[SELECTED EXCERPT]:
-=-=-
DOI: 10.1161/circ.148.suppl_1.19002 ISSN: 0009-7322

Abstract 19002: Impact of Pulmonary Hypertension on Covid-19 Pneumonia Hospitalizations: Analysis of The National Inpatient Sample 2020

Mouna Kodali, Ramtej Atluri
  • Physiology (medical)
  • Cardiology and Cardiovascular Medicine

Background: SARS-CoV-2 swept across the globe, overwhelming healthcare systems across the world regardless of borders and socioeconomic factors. COVID pneumonia (CP) can result in ARDS and increased pulmonary artery pressures. Pulmonary hypertension (PHT) is generally a chronic cardiopulmonary disease that is associated with progressive vascular remodeling. We aimed to assess the impact of underlying PHT on CP patients with a large sample size.

Methods: We utilized the National Inpatient Sample from 2020 to identify 1,058,815 hospitalized adults with CP. These hospitalizations were further stratified based on the presence of PHT. A multivariate regression model was used to adjust for confounders and analyze the variables.

Results: Of those who were admitted for CP, 24,284 (2.3%) had PHT. In-hospital mortality was higher in those with PHT (19.6% vs 10.9%; p<0.001). Figure 1 shows the Forrest plot for multivariate analysis of in-hospital outcomes when adjusted for patient demographics, comorbidities, and hospital characteristics. When adjusted similarly, CP patients with PHT had longer length of stay (LOS) by 1.3 days (p<0.001) and had additional hospital costs (HC) of $23,232 (p<0.001).

Conclusions: CP patients who had PHT had significantly worse outcomes in terms of in-hospital mortality, LOS, HC, cardiac arrest, arrhythmias, sepsis, cardiogenic shock, and being intubated. These patients are unable to tolerate the ventilation-perfusion mismatch and the rise in pulmonary arterial pressures seen in ARDS.
-=-=-
[SUPPLIED INFORMATION]:
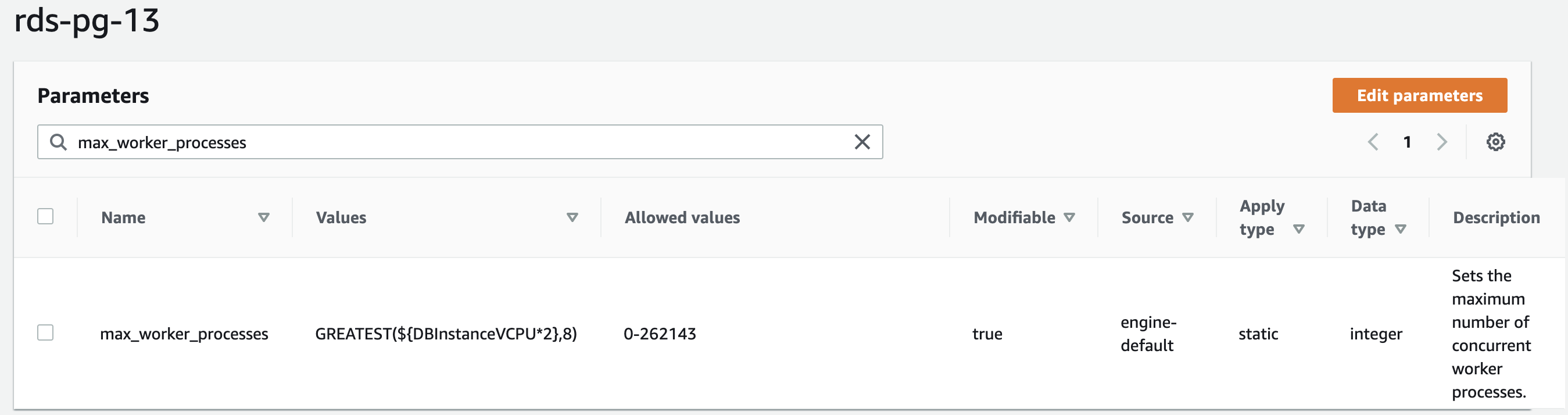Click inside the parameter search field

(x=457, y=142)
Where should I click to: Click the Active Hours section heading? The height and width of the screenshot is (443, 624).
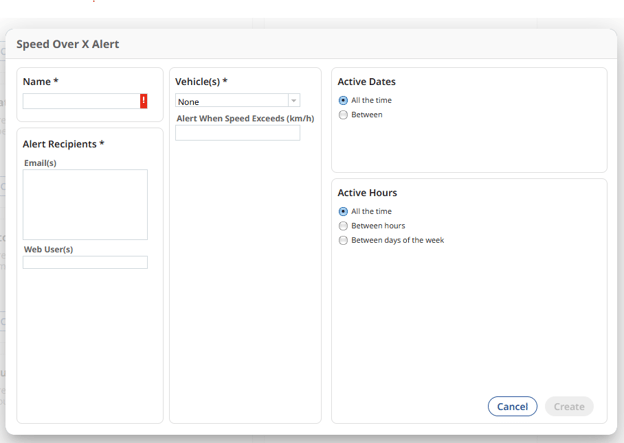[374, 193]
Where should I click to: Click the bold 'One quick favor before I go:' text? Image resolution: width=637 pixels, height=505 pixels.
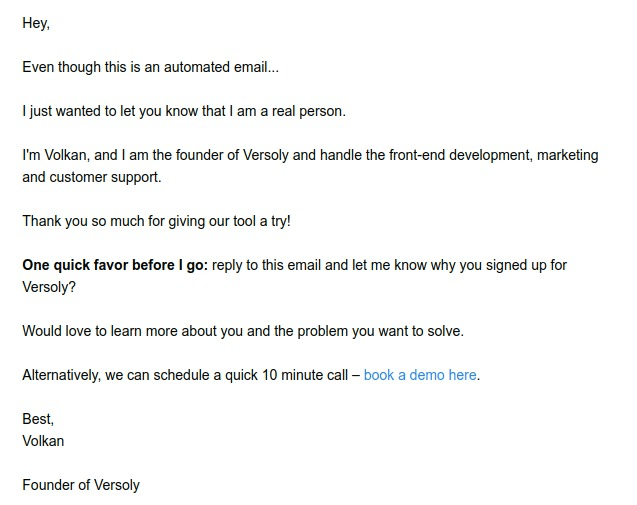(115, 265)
-=-=-
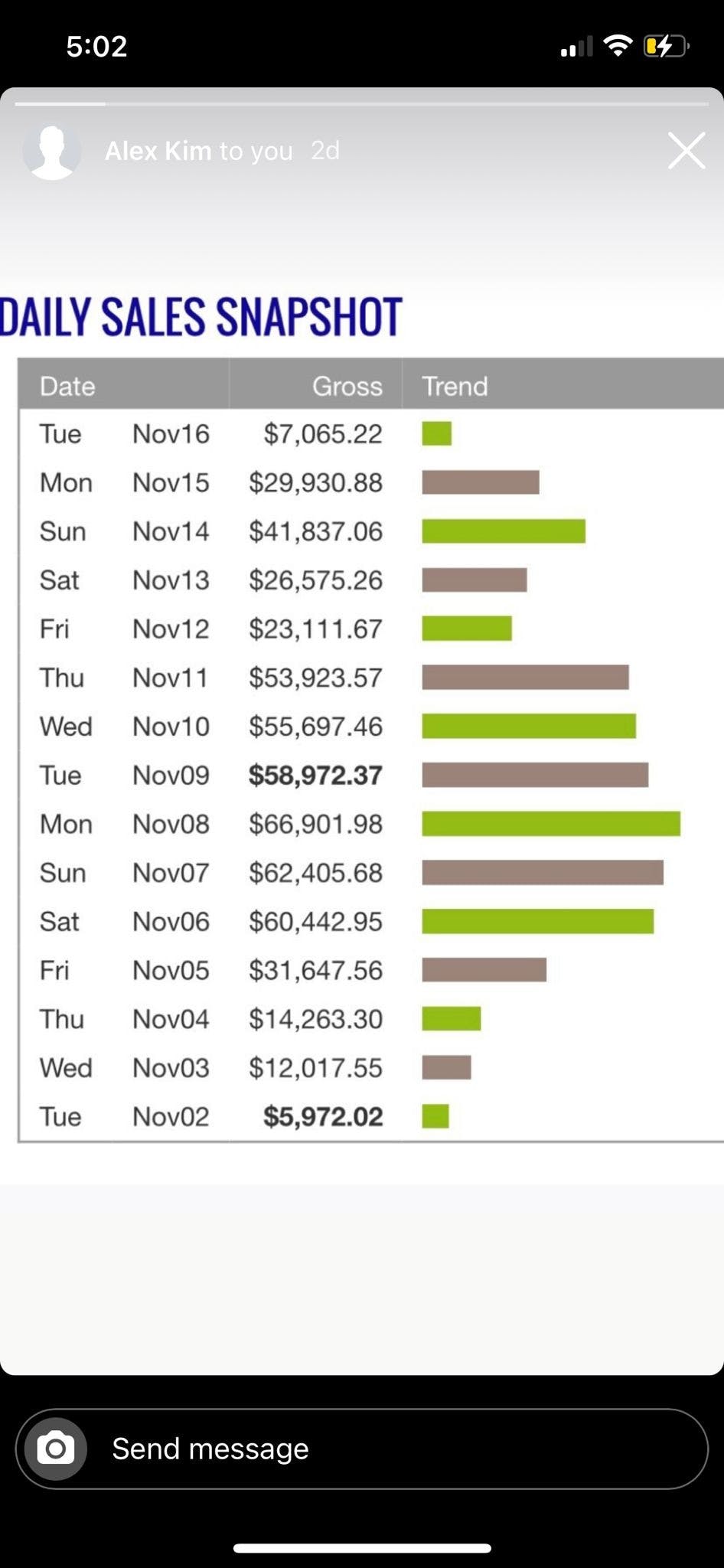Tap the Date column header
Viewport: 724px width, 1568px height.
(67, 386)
-=-=-
[TASK 1]:
Quote the pulmonary hypertension abstract from "Methods: We utilized" to "analyze the variables.".
[TASK 2]:
According to the pulmonary hypertension abstract, how many hospitalized adults with COVID pneumonia were identified in the 2020 National Inpatient Sample?

[TASK RESULT 1]:
Methods: We utilized the National Inpatient Sample from 2020 to identify 1,058,815 hospitalized adults with CP. These hospitalizations were further stratified based on the presence of PHT. A multivariate regression model was used to adjust for confounders and analyze the variables.

[TASK RESULT 2]:
1,058,815